An exact copy of all the data below is needed, without its pictures.
==*==
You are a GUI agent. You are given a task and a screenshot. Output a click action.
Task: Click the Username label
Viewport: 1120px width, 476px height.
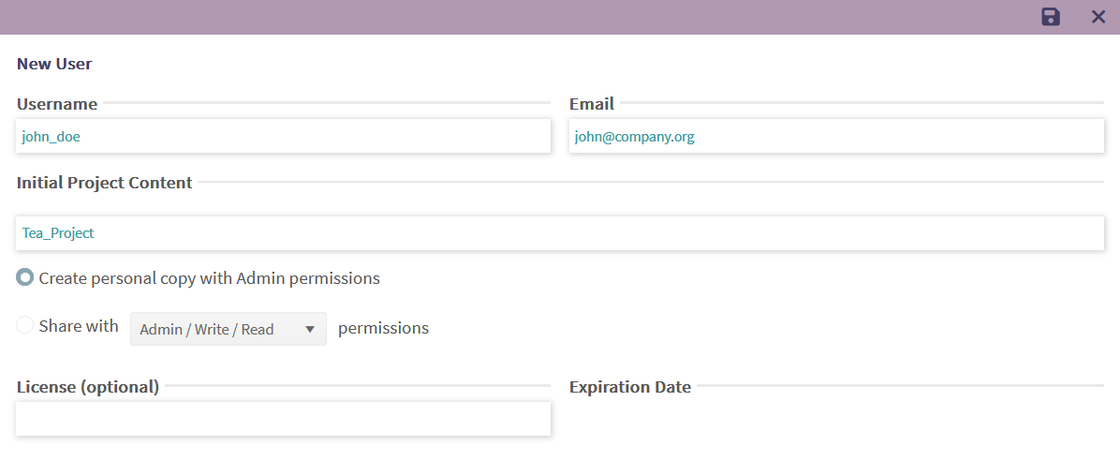[x=57, y=104]

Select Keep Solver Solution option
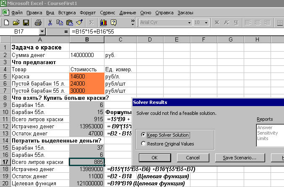(144, 135)
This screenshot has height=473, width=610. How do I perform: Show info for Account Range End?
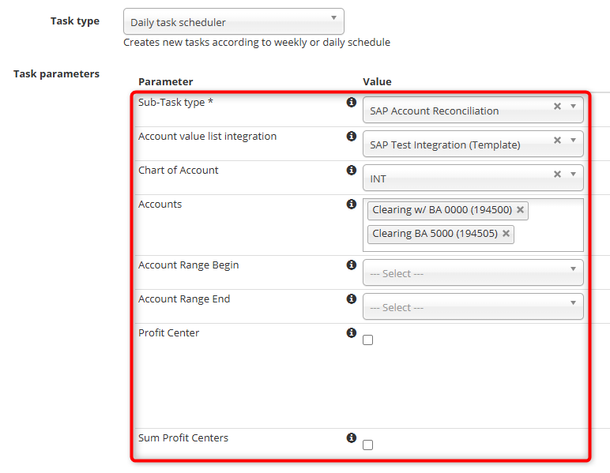point(352,299)
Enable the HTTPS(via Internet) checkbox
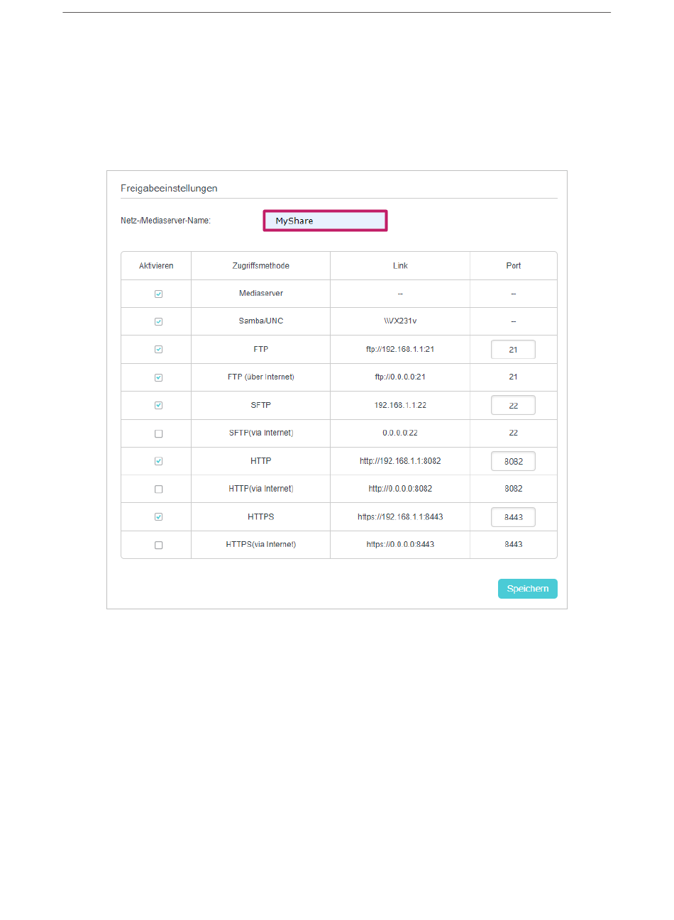674x920 pixels. point(158,545)
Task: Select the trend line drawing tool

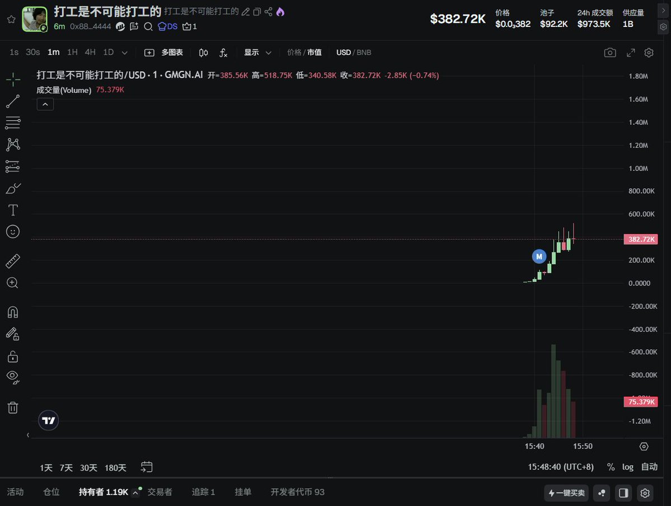Action: [13, 101]
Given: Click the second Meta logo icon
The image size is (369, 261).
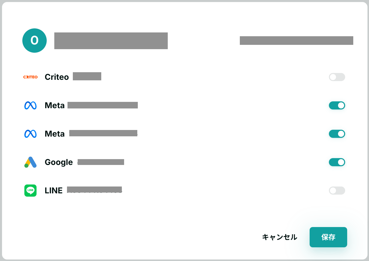Looking at the screenshot, I should [x=30, y=134].
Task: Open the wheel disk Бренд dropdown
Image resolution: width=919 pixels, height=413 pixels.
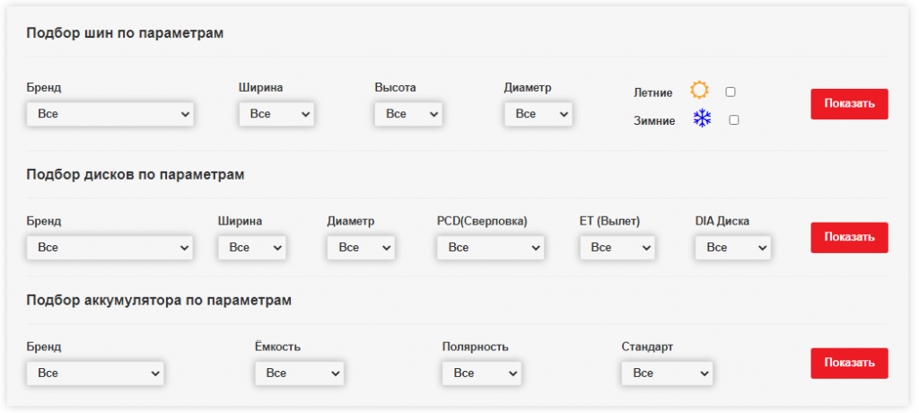Action: pyautogui.click(x=110, y=247)
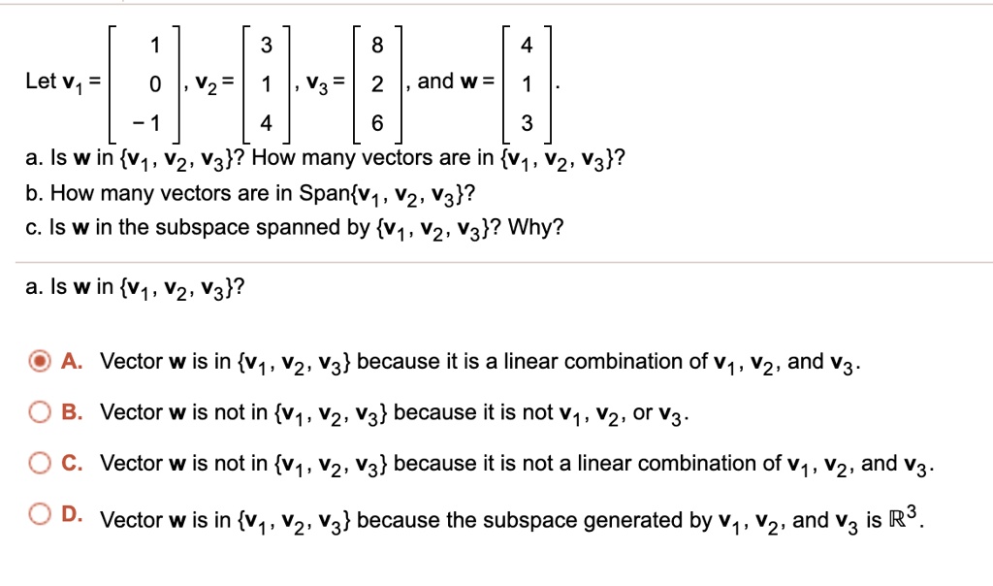
Task: Select answer choice C radio button
Action: click(x=40, y=463)

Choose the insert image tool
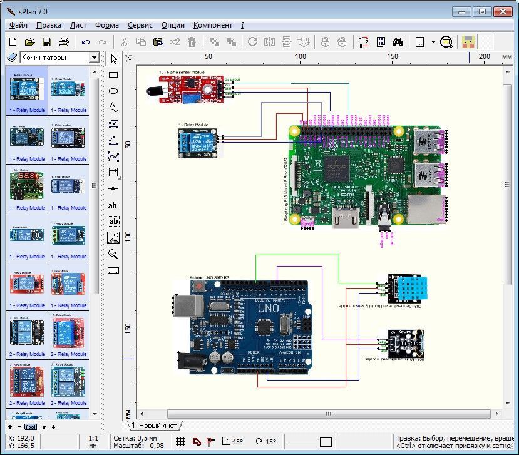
==*==
■ EXERCISE SOLUTION:
You are a GUI agent. You are given a task and a screenshot. Output a click action.
Task: Click the Username label
Viewport: 1120px width, 476px height.
[x=57, y=104]

Select Keep Solver Solution option
(144, 135)
This screenshot has height=473, width=610. How do I perform: Show info for Account Range End?
point(352,299)
Enable the HTTPS(via Internet) checkbox
674x920 pixels. point(158,545)
Task: Select the trend line drawing tool

Action: [13, 101]
Given: Click the second Meta logo icon
The image size is (369, 261).
Looking at the screenshot, I should [x=30, y=134].
Task: Open the wheel disk Бренд dropdown
Image resolution: width=919 pixels, height=413 pixels.
Action: pyautogui.click(x=110, y=247)
Task: Select answer choice C radio button
Action: click(x=40, y=463)

Choose the insert image tool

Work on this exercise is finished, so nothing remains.